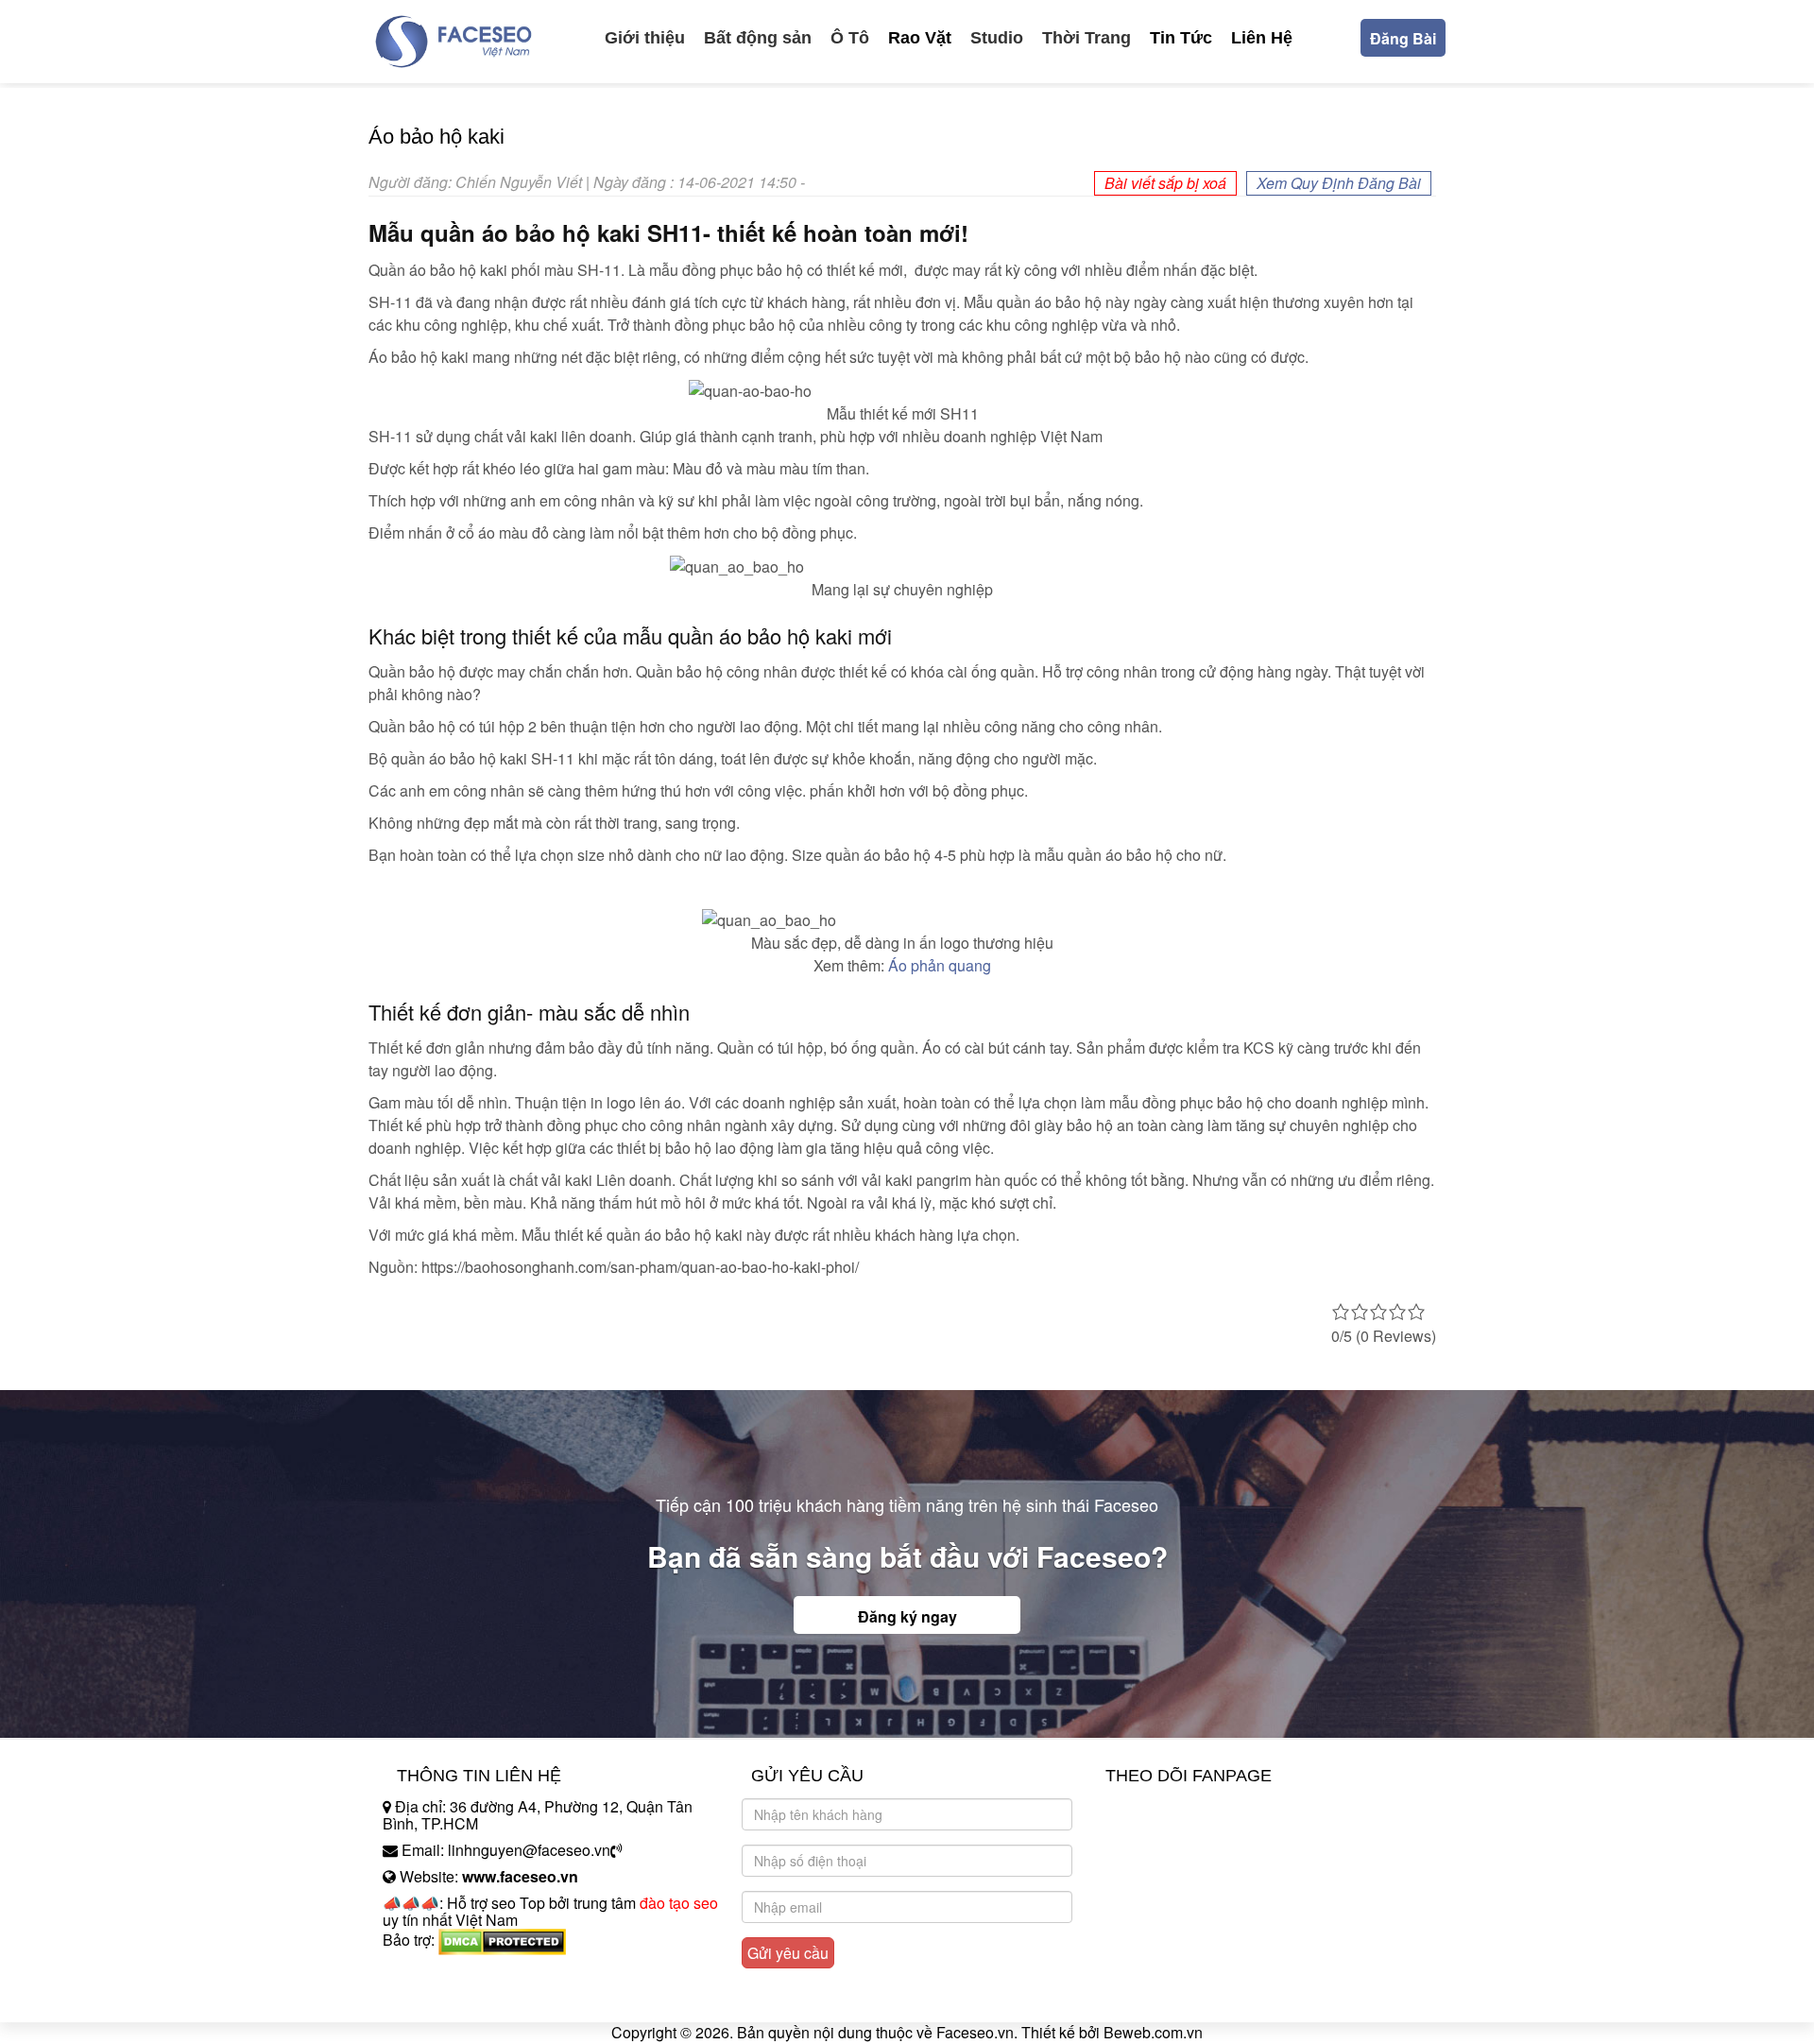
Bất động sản (758, 37)
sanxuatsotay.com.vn (452, 1999)
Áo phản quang (939, 965)
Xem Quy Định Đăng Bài (1339, 183)
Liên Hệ (1261, 37)
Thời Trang (1086, 37)
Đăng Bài (1403, 38)
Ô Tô (849, 37)
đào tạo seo (679, 1903)
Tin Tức (1181, 37)
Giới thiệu (645, 37)
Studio (996, 37)
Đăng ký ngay (907, 1616)
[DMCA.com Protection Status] (502, 1939)
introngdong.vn (433, 1973)
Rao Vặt (919, 37)
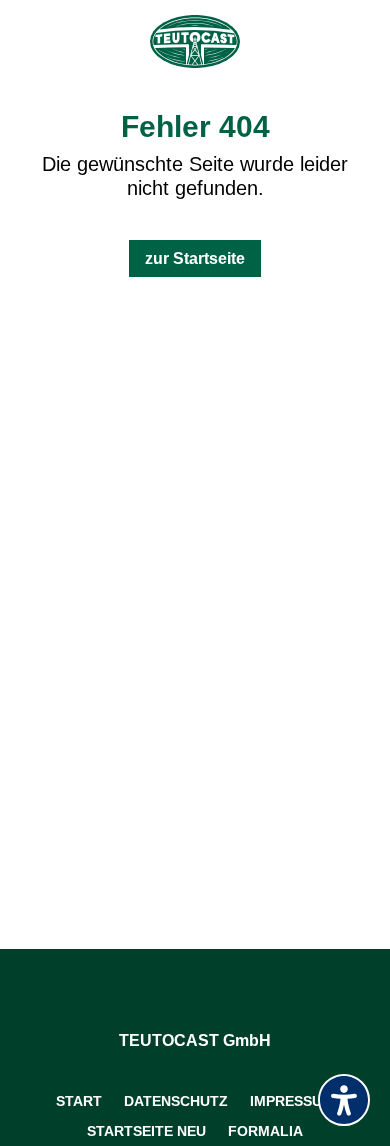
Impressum (292, 1100)
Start (79, 1100)
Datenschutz (176, 1100)
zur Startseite (195, 258)
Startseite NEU (146, 1130)
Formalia (265, 1130)
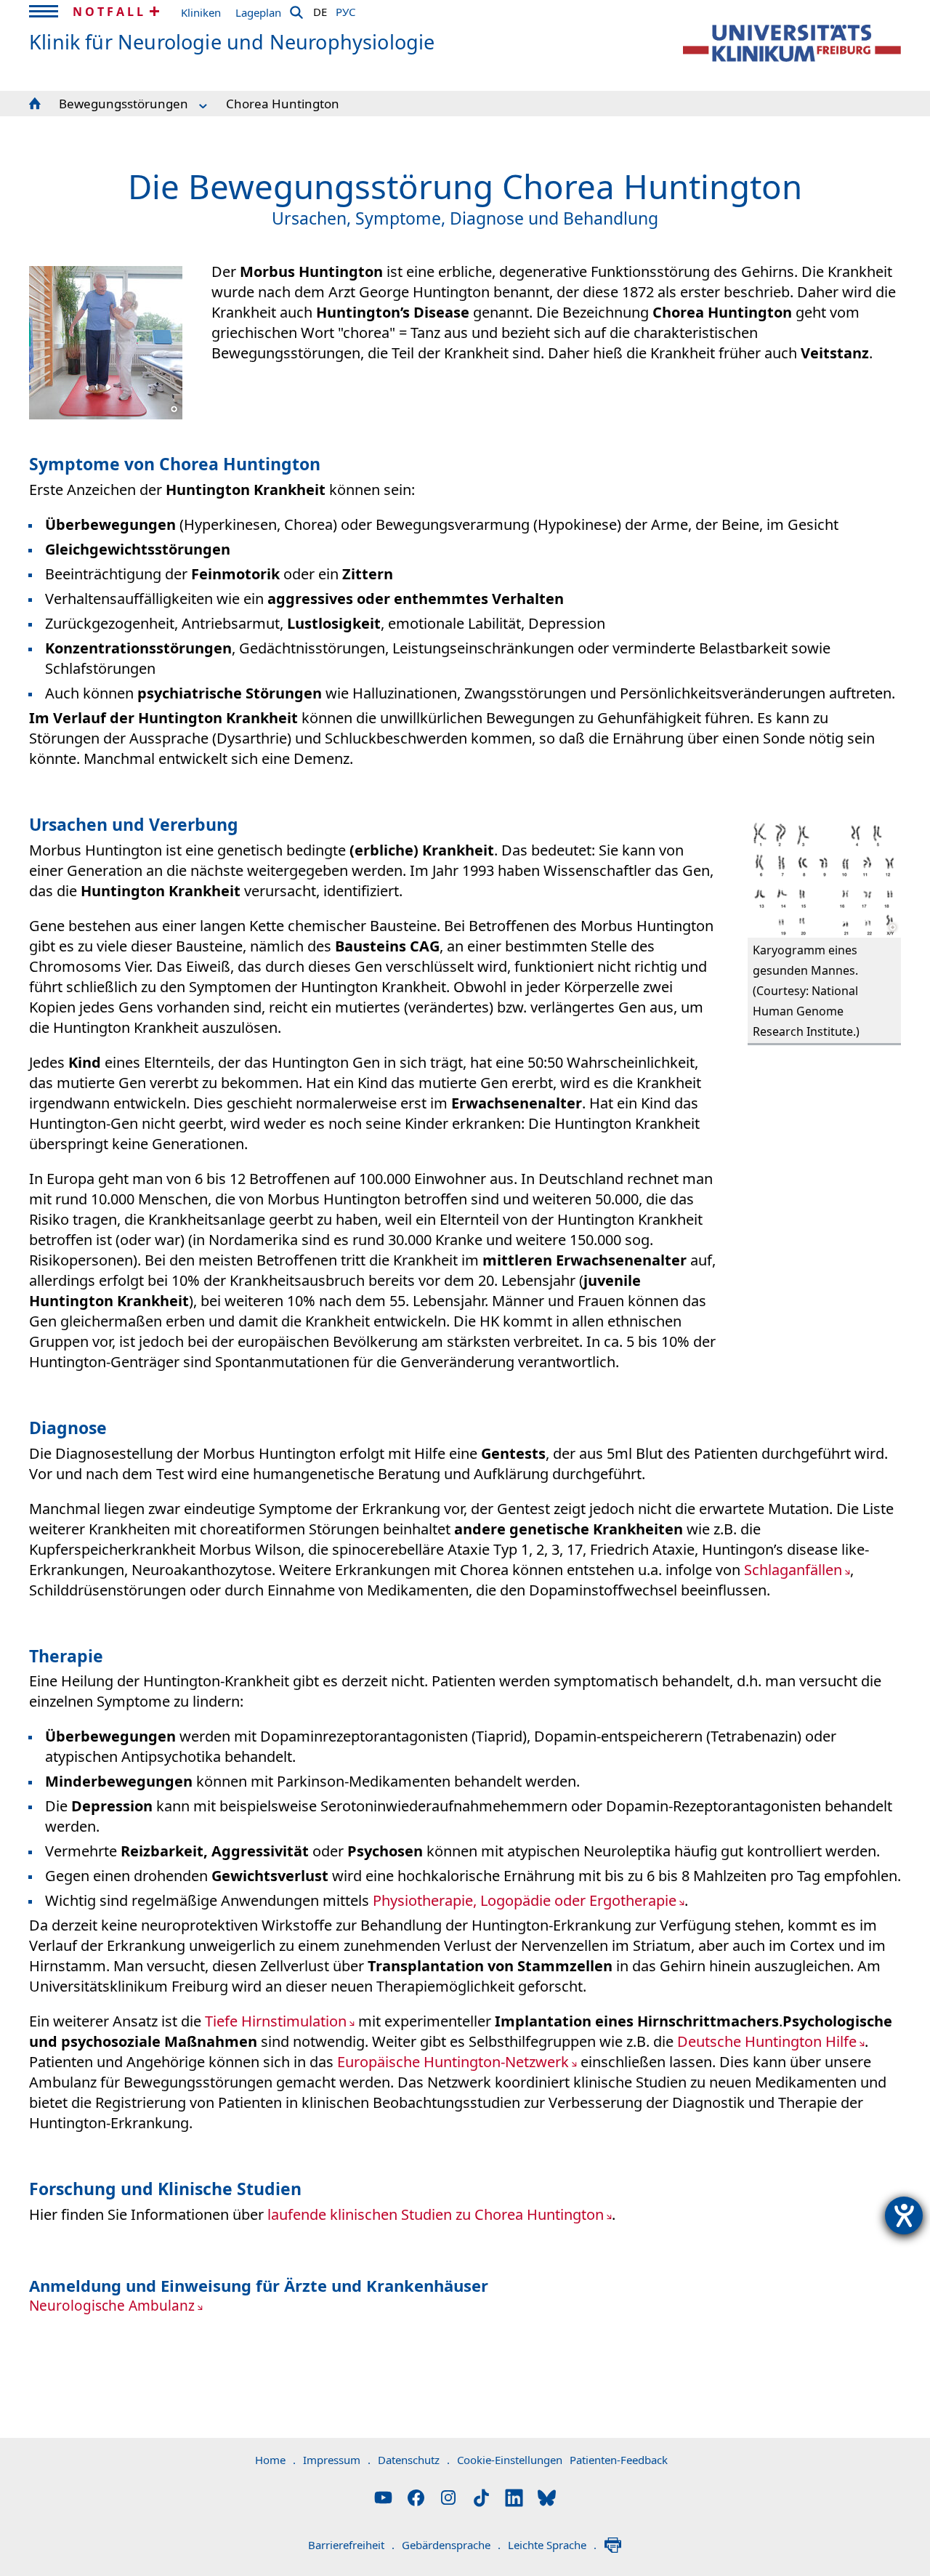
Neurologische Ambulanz (112, 2305)
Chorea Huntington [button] (282, 103)
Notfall (109, 12)
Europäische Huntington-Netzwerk (453, 2062)
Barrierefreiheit (351, 2544)
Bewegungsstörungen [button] (123, 103)
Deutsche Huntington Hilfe (767, 2041)
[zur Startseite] (792, 43)
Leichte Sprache (552, 2544)
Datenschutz (414, 2459)
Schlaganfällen (793, 1569)
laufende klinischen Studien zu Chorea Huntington (435, 2214)
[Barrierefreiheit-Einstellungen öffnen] (904, 2215)
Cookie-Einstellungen (509, 2459)
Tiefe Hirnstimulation (276, 2021)
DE (320, 9)
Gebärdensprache (451, 2544)
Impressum (337, 2459)
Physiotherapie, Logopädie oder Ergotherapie (524, 1900)
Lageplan (258, 12)
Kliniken (201, 12)
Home (275, 2459)
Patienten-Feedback (619, 2459)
######
Search the material above for the word "Startseite", then copy out each line that has it.

§ **Output of the task**
zur Startseite (195, 258)
Startseite NEU (146, 1130)
[zur Startseite] (792, 43)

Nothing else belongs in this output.